– Разве не в этом суть войны?
– Верно сказано…
– Это правда.
– Тут трудно спорить… – сказал ещё один бестия.
– Он не лукав, – добавил третий.
– Но сейчас ты здесь, – продолжил старик с ящеричным лицом. – И верно ли, что собираешься сражаться со всеми воинами, которые у нас найдутся, и будешь пробивать путь мечом? Мы знаем, что тут нет никого, кроме тебя. Мы все знаем.
– Да, я здесь один, – нехотя подтвердил Роннар.
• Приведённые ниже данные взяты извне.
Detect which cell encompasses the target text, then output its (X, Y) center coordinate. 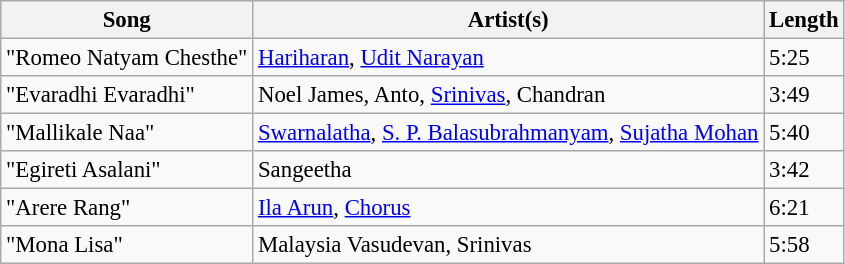
3:42 (804, 170)
Swarnalatha, S. P. Balasubrahmanyam, Sujatha Mohan (508, 133)
5:40 (804, 133)
6:21 (804, 208)
Artist(s) (508, 20)
Length (804, 20)
5:58 (804, 245)
Sangeetha (508, 170)
"Egireti Asalani" (127, 170)
Ila Arun, Chorus (508, 208)
Malaysia Vasudevan, Srinivas (508, 245)
"Evaradhi Evaradhi" (127, 95)
3:49 (804, 95)
"Mallikale Naa" (127, 133)
Noel James, Anto, Srinivas, Chandran (508, 95)
5:25 (804, 58)
Song (127, 20)
"Mona Lisa" (127, 245)
"Romeo Natyam Chesthe" (127, 58)
Hariharan, Udit Narayan (508, 58)
"Arere Rang" (127, 208)
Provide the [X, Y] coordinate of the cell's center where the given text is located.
У него была мысль припугнуть бестий спрятавшейся в ближайшем леске армией, но следом пришла и другая – здесь полно их магии, они могут точно знать, что он лжёт, и тогда больше ни одно его слово не примут всерьёз. – Только я не хотел сражаться с вами. Я хотел взглянуть на дорогу в Нижний мир. – Поборник тщательно подбирал слова, но это с каждой минутой становилось всё труднее, хотя их речи он уже понимал намного лучше, чем вначале беседы. – Я хотел увидеть путь. Никогда раньше не видел.
– Зачем тебе путь? Ты хотел войти в наш мир? – настаивал старик.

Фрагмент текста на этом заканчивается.